It appears I have developed a taste for sci-fi movies. Though I would never define my filmic tastes by a certain genre, enjoying most with equal pleasure, it has to be said that sci-fi has for a while been my least favourite. Maybe its because I didn’t really understand The Matrix, was freaked out by Minority Report and wasn’t raised by a family of trekkies. Either way I have always preferred the sci-fi hybrid far more than in its pure form; Eternal Sunshine of the Spotless Mind, Jurassic Park, Inception and Back to the Future for example. Now whilst it can be argued that all films are a hybrid of genres of sorts, more undiluted sci-fi ventures such as Children of Men, Star Wars and District 9 don’t quite hit the spot as the adventure-come-sci-fis do. Anyway, what has invoked such a change of heart you may ask. Well this may be attributed to a certain gentleman that goes by the name of Duncan Jones a.k.a. Zowie Bowie, son of David. If you are regular visitor to this blog (now is as good a time as any to thank you for this) you may remember a particularly glowing review I gave to his debut film Moon. Well, he recently released his second film, a noticeably higher budget and higher concept film Source Code.

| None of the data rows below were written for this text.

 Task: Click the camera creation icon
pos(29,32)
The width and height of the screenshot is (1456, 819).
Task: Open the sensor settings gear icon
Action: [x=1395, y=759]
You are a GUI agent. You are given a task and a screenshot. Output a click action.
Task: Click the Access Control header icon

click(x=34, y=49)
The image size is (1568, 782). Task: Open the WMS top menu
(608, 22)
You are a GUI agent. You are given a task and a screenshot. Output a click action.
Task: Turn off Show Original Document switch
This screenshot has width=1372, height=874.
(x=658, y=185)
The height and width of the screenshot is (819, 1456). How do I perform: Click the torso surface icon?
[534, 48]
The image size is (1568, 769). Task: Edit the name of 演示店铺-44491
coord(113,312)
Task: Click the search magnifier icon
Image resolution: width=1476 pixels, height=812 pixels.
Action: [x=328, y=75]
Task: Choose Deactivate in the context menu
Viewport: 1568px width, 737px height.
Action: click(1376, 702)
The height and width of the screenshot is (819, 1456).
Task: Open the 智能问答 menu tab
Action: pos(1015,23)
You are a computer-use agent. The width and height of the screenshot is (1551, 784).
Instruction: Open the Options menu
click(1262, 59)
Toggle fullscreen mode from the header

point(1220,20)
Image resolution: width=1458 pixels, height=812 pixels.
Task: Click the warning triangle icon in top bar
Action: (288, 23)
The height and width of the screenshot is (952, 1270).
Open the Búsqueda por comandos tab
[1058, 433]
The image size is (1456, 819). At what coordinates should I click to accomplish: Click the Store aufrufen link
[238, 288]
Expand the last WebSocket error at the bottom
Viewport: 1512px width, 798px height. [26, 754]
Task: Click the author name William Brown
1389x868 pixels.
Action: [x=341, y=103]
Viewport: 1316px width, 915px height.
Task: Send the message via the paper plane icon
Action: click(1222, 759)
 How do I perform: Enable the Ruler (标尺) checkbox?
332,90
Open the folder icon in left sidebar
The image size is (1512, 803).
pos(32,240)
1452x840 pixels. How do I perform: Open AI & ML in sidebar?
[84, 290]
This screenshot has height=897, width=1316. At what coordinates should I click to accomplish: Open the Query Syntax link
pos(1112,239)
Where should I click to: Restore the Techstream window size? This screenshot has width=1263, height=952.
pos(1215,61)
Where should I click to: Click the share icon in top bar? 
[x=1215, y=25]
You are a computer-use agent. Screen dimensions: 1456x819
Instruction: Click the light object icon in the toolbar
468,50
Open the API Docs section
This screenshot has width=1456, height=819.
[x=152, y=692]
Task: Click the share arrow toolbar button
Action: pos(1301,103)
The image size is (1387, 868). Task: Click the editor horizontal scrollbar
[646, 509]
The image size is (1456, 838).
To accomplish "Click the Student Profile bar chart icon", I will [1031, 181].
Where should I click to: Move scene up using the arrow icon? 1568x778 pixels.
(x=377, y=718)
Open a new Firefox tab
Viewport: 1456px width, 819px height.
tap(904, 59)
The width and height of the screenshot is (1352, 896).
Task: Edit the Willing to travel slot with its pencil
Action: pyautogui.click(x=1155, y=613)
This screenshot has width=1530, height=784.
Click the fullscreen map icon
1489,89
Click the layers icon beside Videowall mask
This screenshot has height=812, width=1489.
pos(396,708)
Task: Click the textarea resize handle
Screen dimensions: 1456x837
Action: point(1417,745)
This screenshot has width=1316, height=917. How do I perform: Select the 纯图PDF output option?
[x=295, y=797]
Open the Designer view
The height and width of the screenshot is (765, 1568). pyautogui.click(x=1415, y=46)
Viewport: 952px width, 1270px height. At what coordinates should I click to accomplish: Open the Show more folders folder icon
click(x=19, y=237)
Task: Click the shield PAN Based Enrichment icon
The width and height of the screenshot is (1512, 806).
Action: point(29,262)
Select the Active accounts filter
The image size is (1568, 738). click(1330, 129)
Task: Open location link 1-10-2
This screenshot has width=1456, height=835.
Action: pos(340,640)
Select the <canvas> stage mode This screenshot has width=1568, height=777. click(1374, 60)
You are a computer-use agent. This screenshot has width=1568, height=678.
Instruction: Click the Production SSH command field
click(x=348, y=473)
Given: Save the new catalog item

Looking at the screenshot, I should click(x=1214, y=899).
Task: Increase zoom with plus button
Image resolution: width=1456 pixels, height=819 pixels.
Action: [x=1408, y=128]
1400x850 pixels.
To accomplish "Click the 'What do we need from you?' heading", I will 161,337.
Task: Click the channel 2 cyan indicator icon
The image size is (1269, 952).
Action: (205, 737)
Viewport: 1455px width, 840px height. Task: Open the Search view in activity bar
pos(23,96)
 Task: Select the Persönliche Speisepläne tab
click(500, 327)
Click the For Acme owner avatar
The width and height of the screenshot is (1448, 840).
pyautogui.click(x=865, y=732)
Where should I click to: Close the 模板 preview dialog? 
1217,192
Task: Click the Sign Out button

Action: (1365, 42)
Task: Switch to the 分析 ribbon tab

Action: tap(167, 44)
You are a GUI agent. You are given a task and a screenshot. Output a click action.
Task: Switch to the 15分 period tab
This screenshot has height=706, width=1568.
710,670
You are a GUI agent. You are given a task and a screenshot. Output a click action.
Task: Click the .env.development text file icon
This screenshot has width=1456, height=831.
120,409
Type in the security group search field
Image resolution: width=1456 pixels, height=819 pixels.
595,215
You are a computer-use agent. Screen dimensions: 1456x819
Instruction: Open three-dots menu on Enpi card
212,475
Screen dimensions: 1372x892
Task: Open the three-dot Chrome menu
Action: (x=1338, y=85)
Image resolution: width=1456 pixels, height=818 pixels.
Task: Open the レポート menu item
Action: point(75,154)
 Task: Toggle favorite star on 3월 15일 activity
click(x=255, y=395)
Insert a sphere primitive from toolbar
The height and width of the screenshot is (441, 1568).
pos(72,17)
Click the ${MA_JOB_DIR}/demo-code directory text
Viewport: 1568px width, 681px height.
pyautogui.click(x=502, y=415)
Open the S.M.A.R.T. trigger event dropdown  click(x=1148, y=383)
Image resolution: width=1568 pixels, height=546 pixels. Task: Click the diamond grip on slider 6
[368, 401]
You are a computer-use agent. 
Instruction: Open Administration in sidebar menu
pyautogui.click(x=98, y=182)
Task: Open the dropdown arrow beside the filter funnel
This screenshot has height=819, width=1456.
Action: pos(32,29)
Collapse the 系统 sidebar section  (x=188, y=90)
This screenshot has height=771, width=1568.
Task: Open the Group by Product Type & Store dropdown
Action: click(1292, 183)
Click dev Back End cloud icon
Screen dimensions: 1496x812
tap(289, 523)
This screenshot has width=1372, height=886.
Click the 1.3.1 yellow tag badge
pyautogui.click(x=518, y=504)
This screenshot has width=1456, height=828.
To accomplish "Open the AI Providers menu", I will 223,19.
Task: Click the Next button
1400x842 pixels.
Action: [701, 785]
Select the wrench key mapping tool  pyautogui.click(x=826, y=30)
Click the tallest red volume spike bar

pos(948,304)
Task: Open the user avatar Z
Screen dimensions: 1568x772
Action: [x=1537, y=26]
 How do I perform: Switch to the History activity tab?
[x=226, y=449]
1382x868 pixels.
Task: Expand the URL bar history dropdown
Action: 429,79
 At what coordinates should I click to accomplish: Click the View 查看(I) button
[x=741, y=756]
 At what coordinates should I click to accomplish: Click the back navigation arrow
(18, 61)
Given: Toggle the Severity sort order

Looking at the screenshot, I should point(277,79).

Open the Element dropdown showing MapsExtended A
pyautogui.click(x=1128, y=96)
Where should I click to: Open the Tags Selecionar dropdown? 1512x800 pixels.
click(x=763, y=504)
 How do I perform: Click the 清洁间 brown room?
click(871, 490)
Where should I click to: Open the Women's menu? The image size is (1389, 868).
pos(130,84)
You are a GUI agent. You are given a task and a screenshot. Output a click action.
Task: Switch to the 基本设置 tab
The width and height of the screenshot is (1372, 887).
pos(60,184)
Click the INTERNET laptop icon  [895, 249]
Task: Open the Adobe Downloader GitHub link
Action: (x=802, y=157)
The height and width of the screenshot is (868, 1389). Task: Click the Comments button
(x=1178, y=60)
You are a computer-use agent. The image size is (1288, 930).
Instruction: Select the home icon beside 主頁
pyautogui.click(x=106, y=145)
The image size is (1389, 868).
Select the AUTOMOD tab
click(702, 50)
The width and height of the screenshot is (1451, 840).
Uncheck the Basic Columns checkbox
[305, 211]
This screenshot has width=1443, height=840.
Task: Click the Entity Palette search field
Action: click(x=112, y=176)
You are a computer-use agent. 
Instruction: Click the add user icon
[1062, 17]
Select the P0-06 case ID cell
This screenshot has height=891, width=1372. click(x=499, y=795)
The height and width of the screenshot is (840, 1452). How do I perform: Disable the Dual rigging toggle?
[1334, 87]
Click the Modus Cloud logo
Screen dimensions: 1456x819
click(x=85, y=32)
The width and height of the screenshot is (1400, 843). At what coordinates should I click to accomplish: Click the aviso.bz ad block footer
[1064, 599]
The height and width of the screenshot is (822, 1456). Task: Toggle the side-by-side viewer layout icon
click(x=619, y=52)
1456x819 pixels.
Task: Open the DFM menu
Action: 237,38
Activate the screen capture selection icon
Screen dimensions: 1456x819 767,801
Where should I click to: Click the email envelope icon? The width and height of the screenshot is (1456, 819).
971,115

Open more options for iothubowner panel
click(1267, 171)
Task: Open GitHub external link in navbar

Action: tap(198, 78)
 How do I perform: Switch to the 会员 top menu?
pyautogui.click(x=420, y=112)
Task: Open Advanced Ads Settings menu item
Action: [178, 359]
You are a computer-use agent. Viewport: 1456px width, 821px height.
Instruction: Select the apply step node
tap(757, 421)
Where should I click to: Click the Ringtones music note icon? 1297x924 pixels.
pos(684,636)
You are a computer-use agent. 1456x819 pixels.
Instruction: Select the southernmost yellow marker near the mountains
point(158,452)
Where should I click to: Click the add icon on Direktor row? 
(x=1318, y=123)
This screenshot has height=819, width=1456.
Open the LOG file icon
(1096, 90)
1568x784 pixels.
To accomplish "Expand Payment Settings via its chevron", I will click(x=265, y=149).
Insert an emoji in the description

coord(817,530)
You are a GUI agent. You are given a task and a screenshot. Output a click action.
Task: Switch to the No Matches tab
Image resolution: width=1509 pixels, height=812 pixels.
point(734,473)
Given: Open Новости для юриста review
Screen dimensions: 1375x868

Now whilst Source Code could be described as a sci-fi thriller, Jones is clearly influenced by this genre in its most unsullied form, citing his love of Blade Runner and Stars Wars as inspiration for the film. Whereas Moon set the stage for an emerging talent, Source Code cemented his position as a bankable director. Sure he’s only two feature films into his career and bankable is probably not a word a creative and imaginative guy like Jones particularly cares for, but these two films have both been critical successes, whilst Source Code looks to be a commerical success too. Certainly a good track record so far.
Source Code, with its Groundhog Day meets Deja Vu set up could potentially have been a grating and repetitive and perhaps predictable film. However the narrative is expertly written and works on so many levels. There are essentially two locations, the pod where Jake Gyllenhaal resides whilst being instructed on Source Code and the train where these instructions play out as Gyllenhaal (Colter Stevens) unravels the mystery bomber. Each ‘replay’ lasts 8 minutes and during each segment a little more about both Colter’s character, past and the bombing mystery is unravelled. Whilst at times complex and confusing, both Gyllenhaal and Michelle Monaghan who plays the girl he’s with make for charming and sympathetic characters, allowing the audience to really engage with the material. There’s sentimentality for the softies and a more realistic, poignant revelation for the cynics as well as plenty of baffling quantum physics theory for the true sci-fi following. There are plenty of twists and turns to keep you on the edge of your seat and though not completely unguessable the genius unfolding of what is essentially two narratives make for a fascinating film. From the opening sequence this is a gripping film and bravado filmmaking from Jones with excellent CGI, editing and cinematography. Also look out for noteworthing support from Vera Farmiga and the song ‘I am the One and Only’ by Chesney Hawkes as Monaghan’s ringtone, which also features in Moon (a lovable directorial quirk). Not only do I want to see more of Jones’ films but sci-fi’s in general, something I never thought I’d hear myself say (see myself write??? doesn’t quite have the same ring to it). Especially after being so scarred by Minority Report. Seriously, even a period drama could rectify the sight of those frozen bodies floating in the jellied pool.